Econstudentlog

Pathophysiology of Disease: An Introduction to Clinical Medicine (2nd edition)

I like it so far.

If you’ve never opened a textbook about medicine, genetics, microbiology or similar stuff before in your life, it’ll probably be too technical for you to benefit much from it; I’d certainly have had an easier time reading chapter two on genetic diseases if I’d had a stronger background in biochemistry, and it’s not like this is a topic I’ve never dealt with before. Chapter 3, on disorders of the immune system, was even worse than chapter two. Microbiology, which is somewhat related to the field of immunology, is also a subject I’ve read about in the past, however that reading has been much more ‘fragmented’ and less systematic than has my reading of e.g. the genetics literature (which is itself rather scattered and unsystematic, compared to my reading of the diabetes literature…). So even though while reading the immunology part I seemed to remember both having seen some of this stuff before in the textbooks as well as having touched upon some of the themes on Khan Academy and Wikipedia, I found some of this stuff quite hard to read and understand. In the genetics section, it helped a lot to be familiar with a lot of the key concepts (‘fitness’, ‘linkage disequilibria’, ‘stages of meiosis’, ‘genotype/phenotype’, ‘Mendelian inheritance’, ‘mutation and drift’, ‘fixation’, …) – I had no such systematic knowledge to rely on when reading about the immunology stuff.

All that said, there’s a lot of good stuff in this book and when you’re not reading a book like this in order to pass an exam you’re not as worried about missing some details – I don’t plan on understanding everything in this book and I feel fine about ‘mentally skipping sections’ which are very technical (meaning reading the words but not fully understanding what the words mean). It doesn’t seem likely to me that the added understanding I’d get from ‘looking up everything’ would add enough to my understanding of the material to justify the costs. I want to enjoy reading this, so I’ll read all the stuff but I won’t look up all the unknown stuff.

As can probably be inferred from the above comments, the book is much more technical than the sexual diseases book I covered a few days ago. I decided to include below a few examples of what this means by quoting a couple of passages from chapter three, on disorders of the immune system:

“Activated macrophages secrete proteolytic enzymes, active metabolites of oxygen (including superoxide anion and other oxygen radicals), arachidonic acid metabolites, cyclic adenosine monophosphate (cAMP), and cytokines such as interleukin-I (IL-I), IL-6, tumor necrosis factor (TNF), and IL-8, among others. Many tissue-specific cells are of macrophage lineage and function to process and present antigen (Langerhans’ cells, oligodendrocytes, etc.).” […]

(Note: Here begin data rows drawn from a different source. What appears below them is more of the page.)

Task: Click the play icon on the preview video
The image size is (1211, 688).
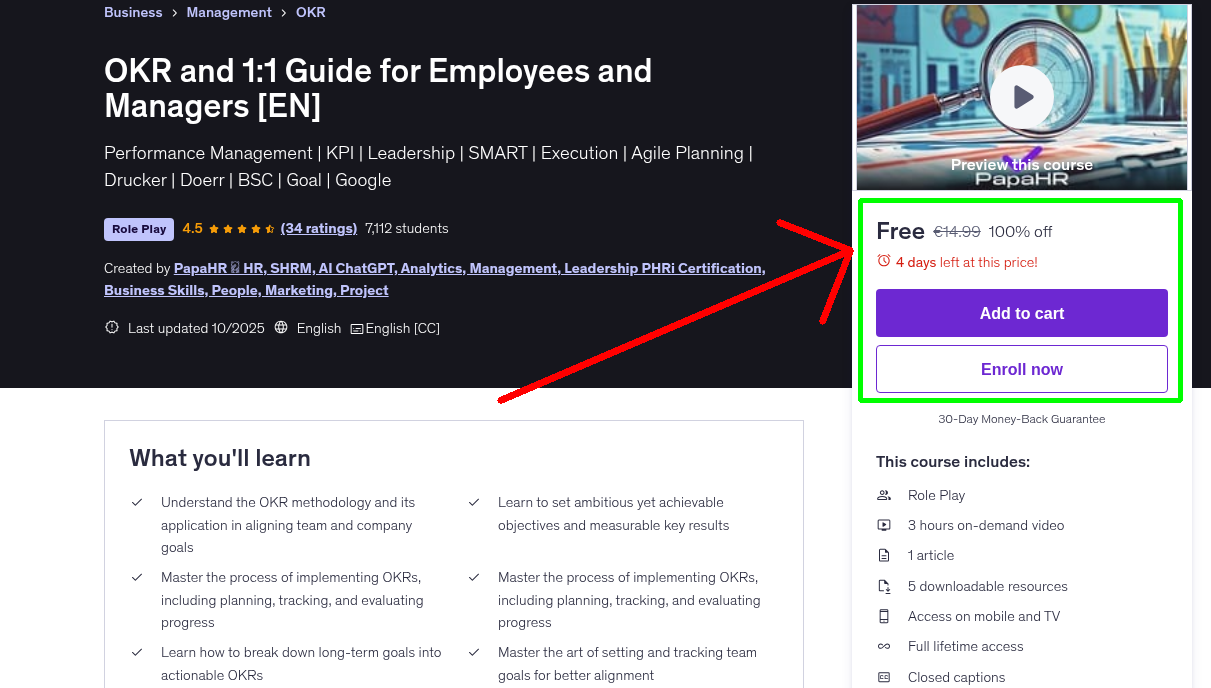Action: pos(1021,96)
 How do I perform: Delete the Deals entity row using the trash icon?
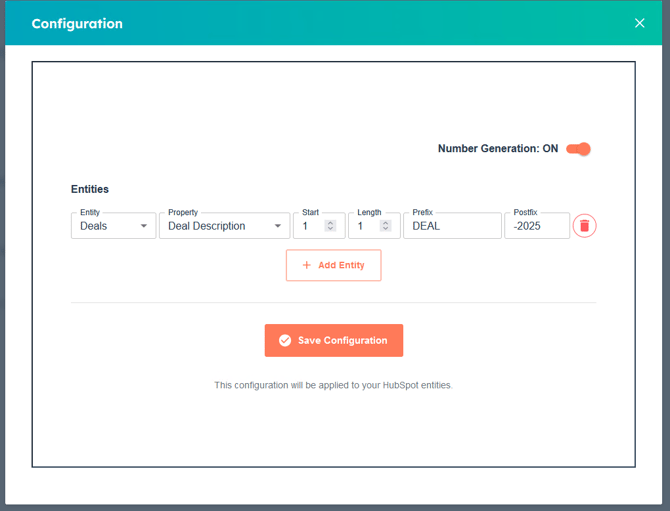tap(585, 226)
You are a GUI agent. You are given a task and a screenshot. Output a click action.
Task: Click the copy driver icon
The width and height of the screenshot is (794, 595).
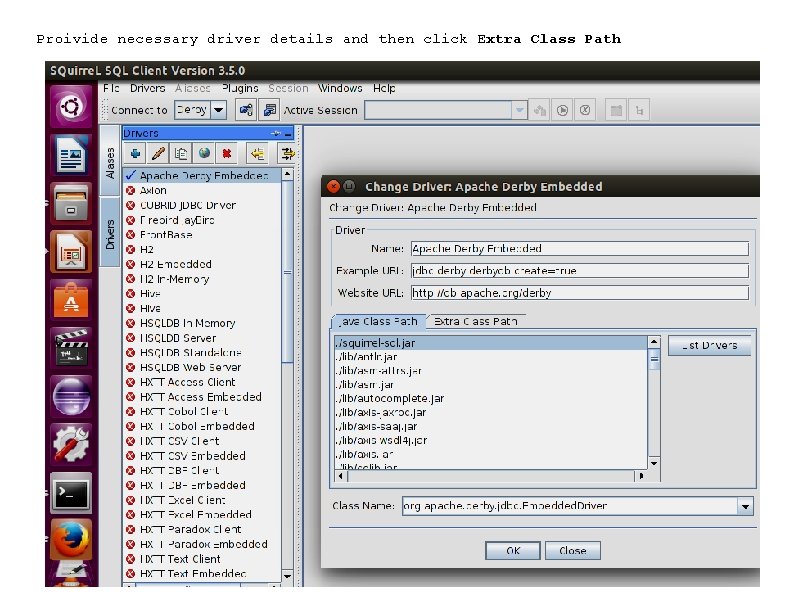click(x=181, y=153)
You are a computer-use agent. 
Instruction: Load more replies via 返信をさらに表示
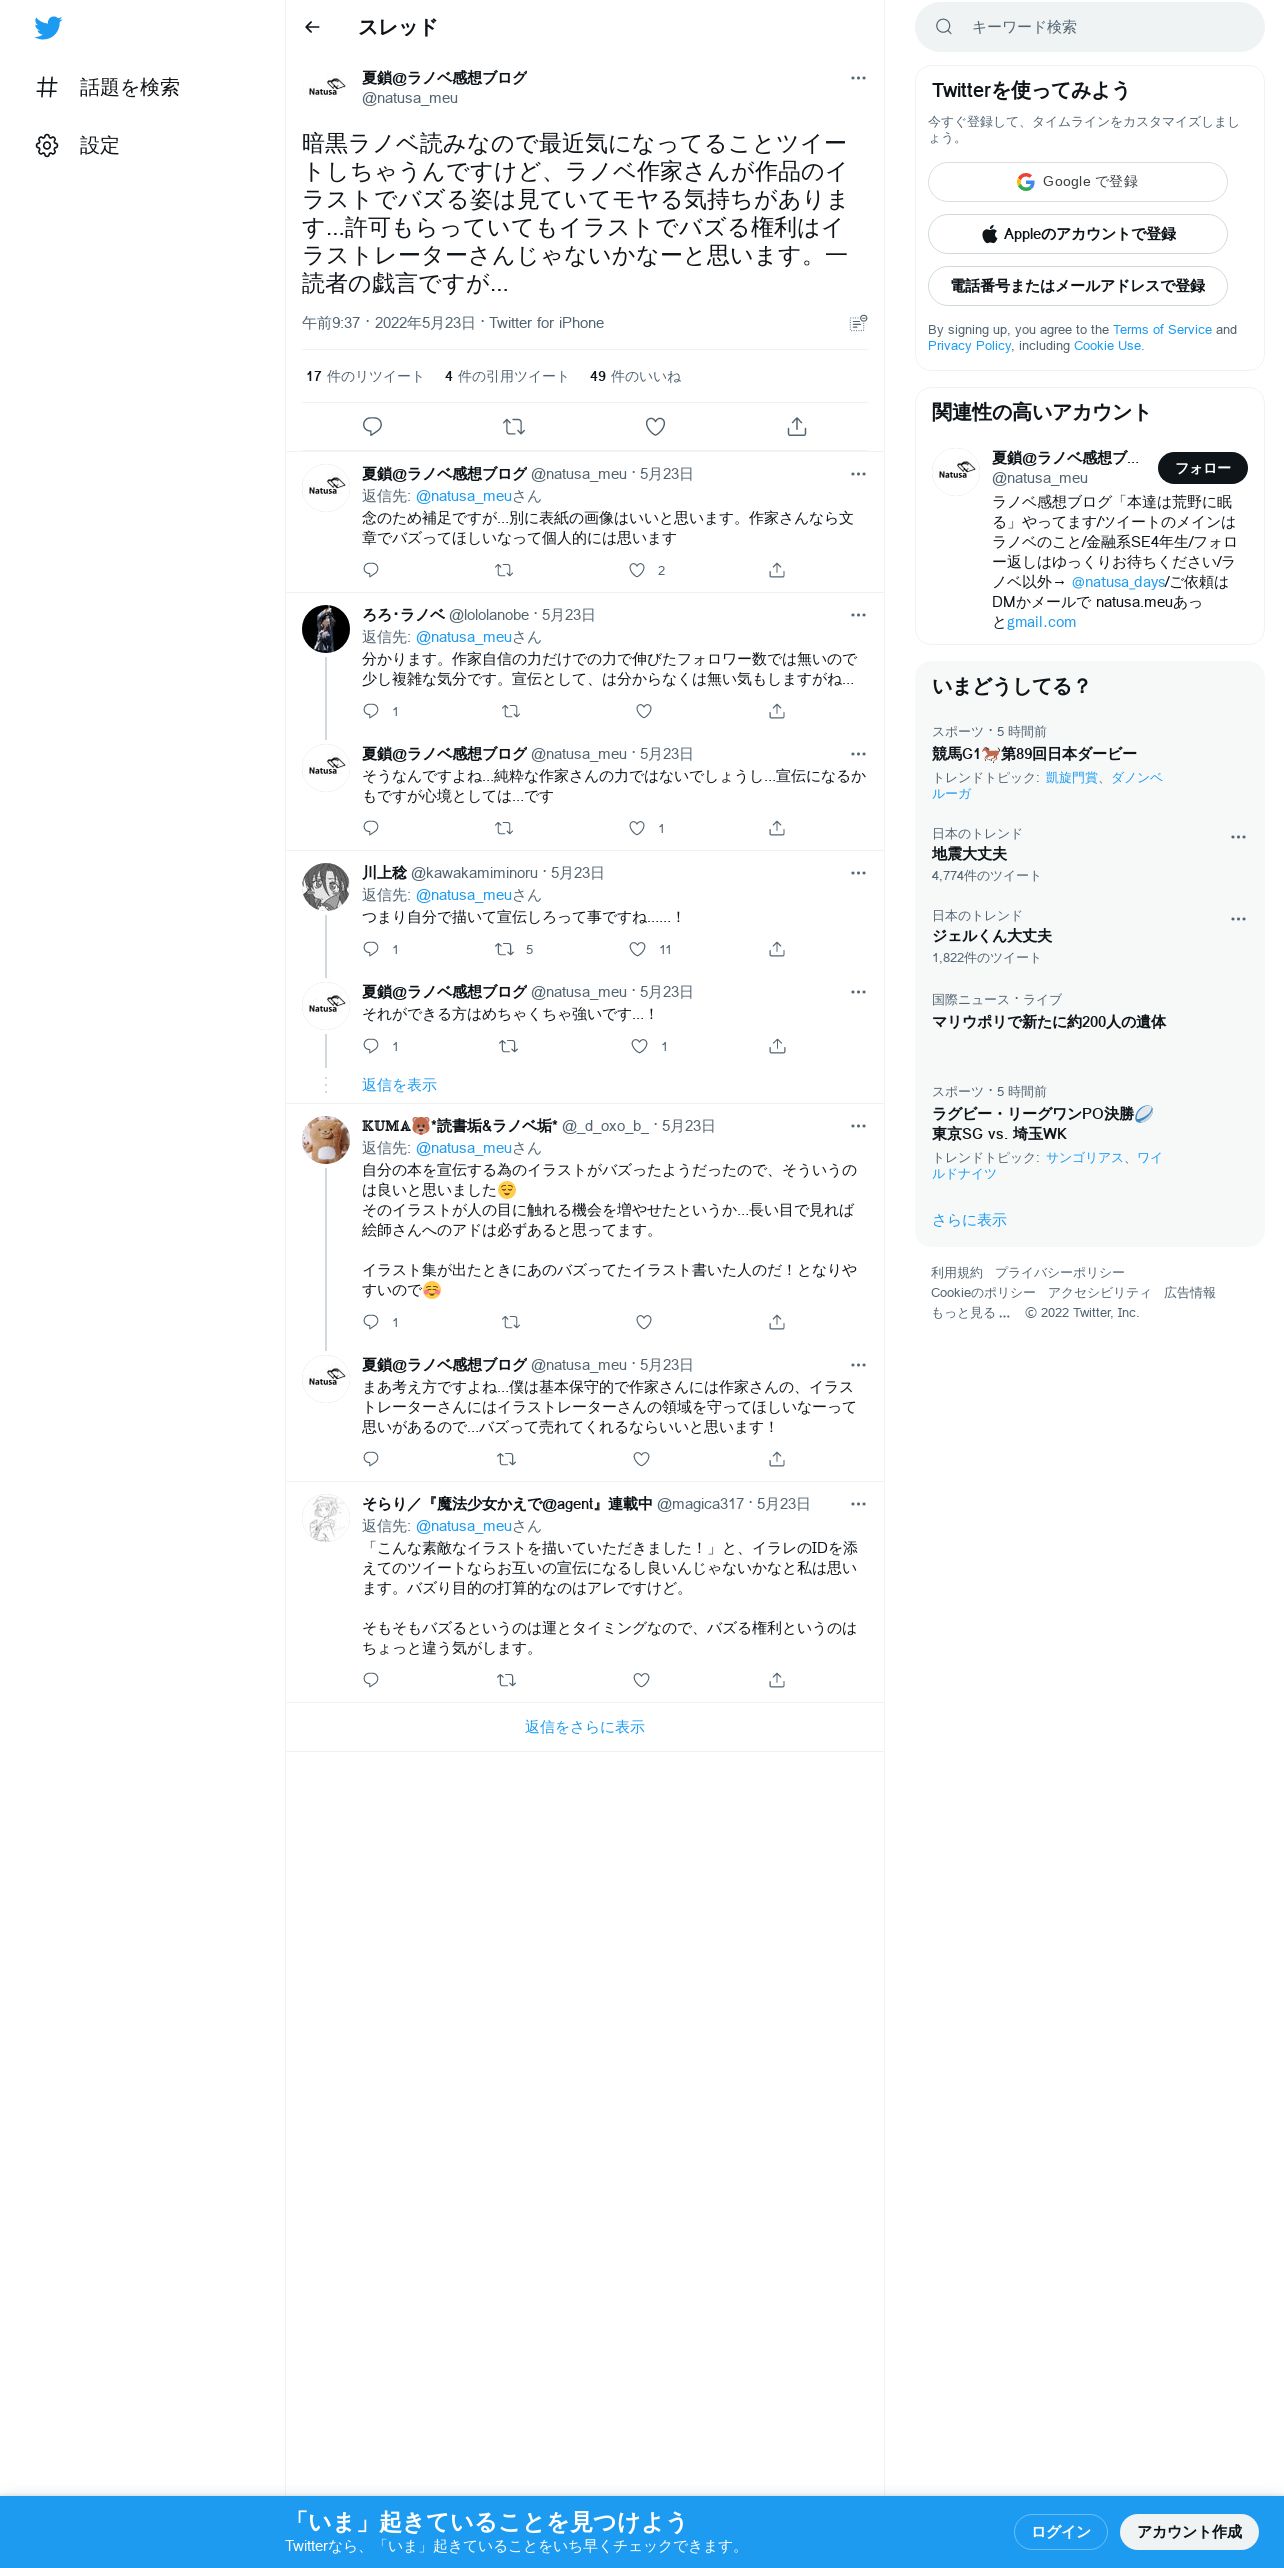click(585, 1727)

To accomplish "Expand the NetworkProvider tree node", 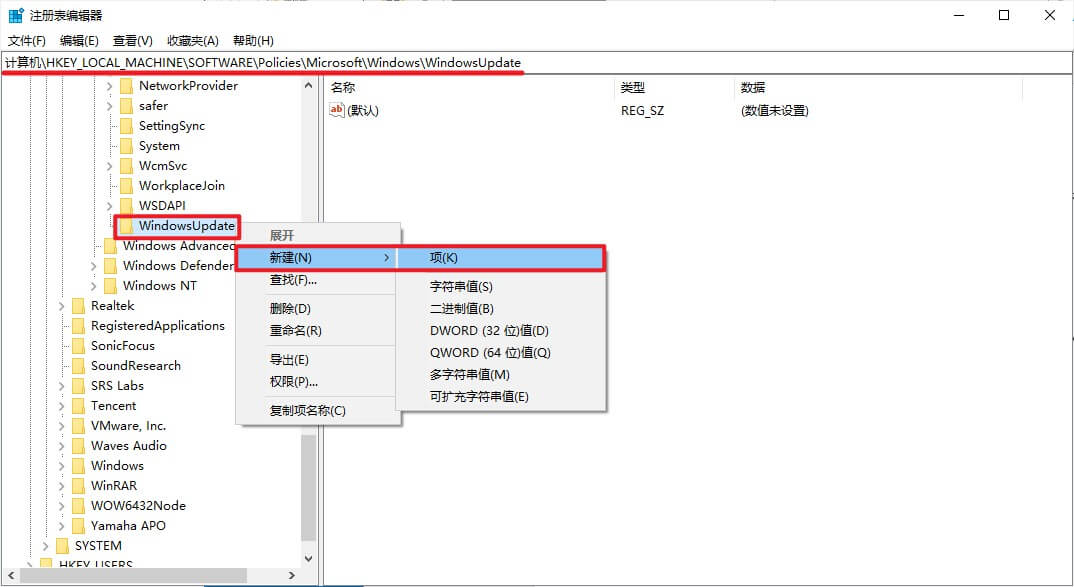I will tap(110, 86).
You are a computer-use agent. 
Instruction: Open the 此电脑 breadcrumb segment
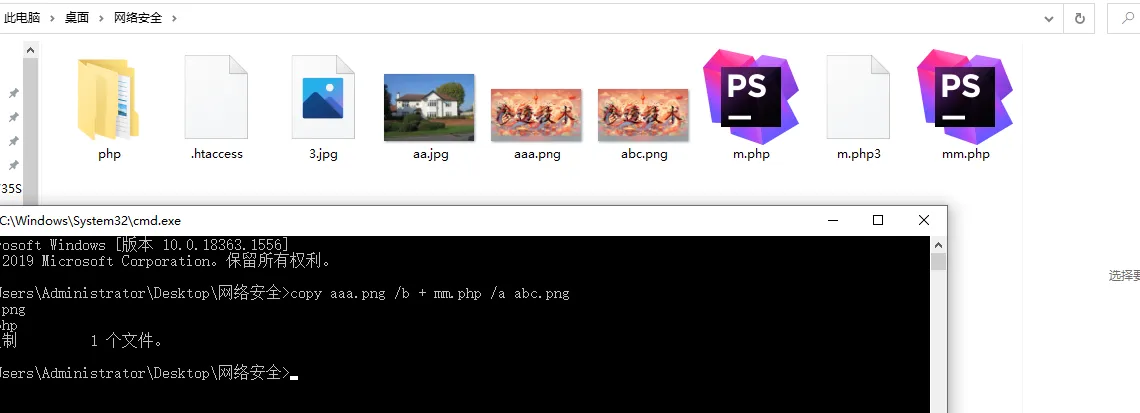22,18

Polymorphonuclear leukocytes (neutrophils) (PMNs) are granulocytic cells that originate in the bone marrow and circulate in blood and tissue. Their primary function is antigen-nonspecific phagocytosis and destruction of foreign particles and organisms. The precency of Feγ receptors on the surface of neutrophils also facilitates the clearance of opsonized microbes through the reticuloendothelial system.” […]

“in the airway inflammatory response in asthma, eosinophil-derived mediators of inflammation, including major basic protein (MBP), eosinophil-derived neurotoxin (EDN), eosinophil cationic protein (ECP) and lysophospholipase (LPL) are toxic to respiratory epithelium.”

Of course it’s not all like this but if you’re not okay with not always knowing more or less completely what’s going on, you should probably stay away from this book.